_Requirement_. Go from the first line below to the one with "Screen dimensions: 1625x917" and print each line exactly.

------------------------

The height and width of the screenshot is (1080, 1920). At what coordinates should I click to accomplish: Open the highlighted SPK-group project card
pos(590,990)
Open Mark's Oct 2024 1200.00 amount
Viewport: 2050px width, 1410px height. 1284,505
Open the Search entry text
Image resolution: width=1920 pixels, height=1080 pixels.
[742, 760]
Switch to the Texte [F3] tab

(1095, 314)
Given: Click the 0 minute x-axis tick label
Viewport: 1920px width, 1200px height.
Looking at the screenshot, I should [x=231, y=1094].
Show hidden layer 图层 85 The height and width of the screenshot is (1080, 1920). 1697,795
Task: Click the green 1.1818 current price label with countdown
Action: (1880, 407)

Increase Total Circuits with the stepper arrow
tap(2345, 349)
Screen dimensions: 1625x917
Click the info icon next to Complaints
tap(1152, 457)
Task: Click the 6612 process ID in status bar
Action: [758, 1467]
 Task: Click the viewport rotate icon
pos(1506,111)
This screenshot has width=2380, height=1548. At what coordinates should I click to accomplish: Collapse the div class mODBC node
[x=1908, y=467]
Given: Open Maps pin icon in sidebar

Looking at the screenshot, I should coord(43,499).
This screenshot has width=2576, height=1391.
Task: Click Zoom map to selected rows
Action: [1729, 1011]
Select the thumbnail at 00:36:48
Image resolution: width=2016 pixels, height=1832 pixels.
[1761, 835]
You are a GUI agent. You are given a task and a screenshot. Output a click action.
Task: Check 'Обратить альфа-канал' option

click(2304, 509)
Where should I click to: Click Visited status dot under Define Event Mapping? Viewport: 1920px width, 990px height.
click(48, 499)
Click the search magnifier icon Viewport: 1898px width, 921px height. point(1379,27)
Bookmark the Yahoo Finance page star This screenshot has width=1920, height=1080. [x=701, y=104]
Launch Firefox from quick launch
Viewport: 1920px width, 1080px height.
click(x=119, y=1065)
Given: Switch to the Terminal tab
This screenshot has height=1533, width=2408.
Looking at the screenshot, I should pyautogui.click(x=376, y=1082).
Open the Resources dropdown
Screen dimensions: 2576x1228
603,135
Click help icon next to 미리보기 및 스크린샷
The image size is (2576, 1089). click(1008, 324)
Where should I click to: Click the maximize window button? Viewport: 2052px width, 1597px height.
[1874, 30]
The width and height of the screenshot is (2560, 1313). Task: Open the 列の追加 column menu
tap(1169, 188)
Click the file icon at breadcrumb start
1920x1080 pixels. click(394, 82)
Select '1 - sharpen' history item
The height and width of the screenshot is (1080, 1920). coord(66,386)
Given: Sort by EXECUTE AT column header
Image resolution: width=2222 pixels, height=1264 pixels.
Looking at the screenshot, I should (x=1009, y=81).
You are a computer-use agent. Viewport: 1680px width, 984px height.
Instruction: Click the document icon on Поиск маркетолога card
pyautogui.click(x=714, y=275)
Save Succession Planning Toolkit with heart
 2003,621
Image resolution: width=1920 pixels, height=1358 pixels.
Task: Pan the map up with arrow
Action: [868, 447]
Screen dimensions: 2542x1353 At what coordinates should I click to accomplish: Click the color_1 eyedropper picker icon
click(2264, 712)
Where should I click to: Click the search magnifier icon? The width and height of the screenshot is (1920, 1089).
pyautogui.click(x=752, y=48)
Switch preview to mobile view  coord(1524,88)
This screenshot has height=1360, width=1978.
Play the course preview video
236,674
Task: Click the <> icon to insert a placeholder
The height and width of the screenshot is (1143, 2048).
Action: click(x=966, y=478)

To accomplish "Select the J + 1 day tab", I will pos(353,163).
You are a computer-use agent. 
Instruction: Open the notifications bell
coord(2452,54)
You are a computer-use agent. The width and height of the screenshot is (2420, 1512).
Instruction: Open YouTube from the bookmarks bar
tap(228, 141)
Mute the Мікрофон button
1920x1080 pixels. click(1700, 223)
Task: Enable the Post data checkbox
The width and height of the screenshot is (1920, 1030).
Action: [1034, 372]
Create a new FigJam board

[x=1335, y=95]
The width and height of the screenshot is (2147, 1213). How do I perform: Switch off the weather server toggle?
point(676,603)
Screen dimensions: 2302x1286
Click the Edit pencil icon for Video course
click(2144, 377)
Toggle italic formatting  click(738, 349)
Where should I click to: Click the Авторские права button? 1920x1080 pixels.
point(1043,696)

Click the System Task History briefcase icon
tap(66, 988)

------------------------

_Worked solution_.
The height and width of the screenshot is (1080, 1920). At what coordinates should I click to accomplish: Open the highlighted SPK-group project card
pos(590,990)
Open Mark's Oct 2024 1200.00 amount
Viewport: 2050px width, 1410px height. 1284,505
Open the Search entry text
Image resolution: width=1920 pixels, height=1080 pixels.
[742, 760]
Switch to the Texte [F3] tab

(1095, 314)
Given: Click the 0 minute x-axis tick label
Viewport: 1920px width, 1200px height.
Looking at the screenshot, I should [x=231, y=1094].
Show hidden layer 图层 85 The height and width of the screenshot is (1080, 1920). 1697,795
Task: Click the green 1.1818 current price label with countdown
Action: (1880, 407)

Increase Total Circuits with the stepper arrow
tap(2345, 349)
Screen dimensions: 1625x917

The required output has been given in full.